The transaction is known immediately by the network but it takes some time to get it approved. Approval or rather confirmation of the transaction is one of the key parts of the technology. A confirmed transaction is immutable.
Only miners can confirm transactions, through the process called Mining. Mining involves closing blocks of transactions in the blockchain. Before doing this, however, miners must check the transactions, approve them and enter them into the network. When they are confirmed they become part of the blockchain. And to do this they receive other cryptocurrencies as payment.
Technically anyone can become a miner, since there is no central authority that can approve us or not. Of course it takes security rules to make sure that the network is not destroyed by those who have an interest in its demise. In the case of Bitcoin, the system is called proof of work, which is based on the SHA 256 Hash Algorithm and involves the miner finding a hash, to connect the closing block with the previous block. We can define it, to keep it simple, as a cryptographic puzzle to be solved. Solving it, the reward will be some bitcoins. And this is the only way to create new bitcoins.

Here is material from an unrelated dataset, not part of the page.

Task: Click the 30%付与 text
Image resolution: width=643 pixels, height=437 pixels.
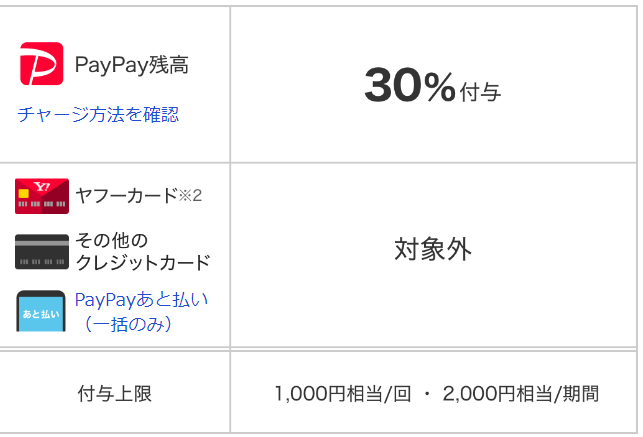Action: pyautogui.click(x=433, y=86)
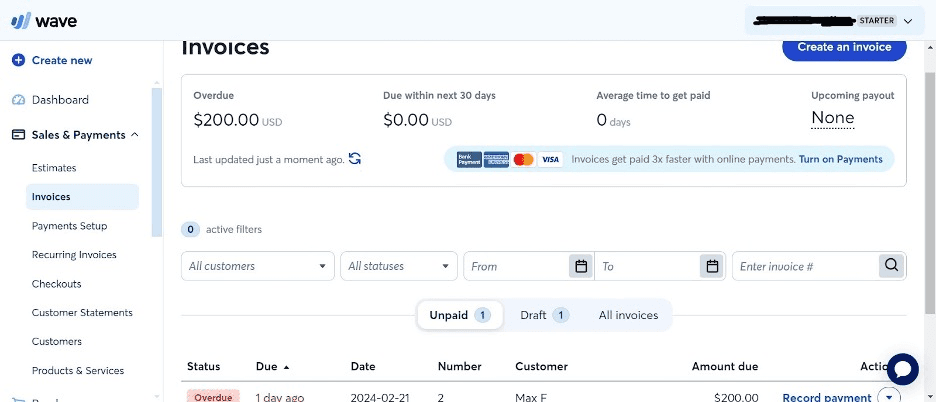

Cryptography, therefore mathematics, makes the system secure.
So we are not talking about trust between humans, which can be bought or blackmailed. You cannot blackmail or kidnap the child of a mathematical operation.
Some of the most interesting properties of cryptocurrencies are:
Irreversibility: no one after confirmation can cancel a transaction. Wrong address? Nothing can be done about it. Your pc was stolen with the private key? Nothing can be done. The safety net is not there.
Pseudonymity: no account or transaction is connected to real life. However, if you have done a KYC somewhere, your identity is traceable.
Fast and global: transactions are virtually instantaneous, the speed of confirmation depends on the coin, but of ranges from second to 10 min in Bitcoin. They have no borders though since the network is global.
Secure: As long as you own the private key you are safe. Big coins are unlikely to be hacked unless there are deliberate bugs.
Permissionless: you don’t have to ask anyone for permission to use your coins. No one can stop you from using them.
Limited Number of Coins: A good portion of cryptocurrencies have a limited supply, such as Bitcoin with its 21 million. In contrast, DOGE has an unlimited supply with a huge daily production. The limited supply is obviously an advantage in terms of maintaining value.
Think about how useful these properties can be to citizen freedom.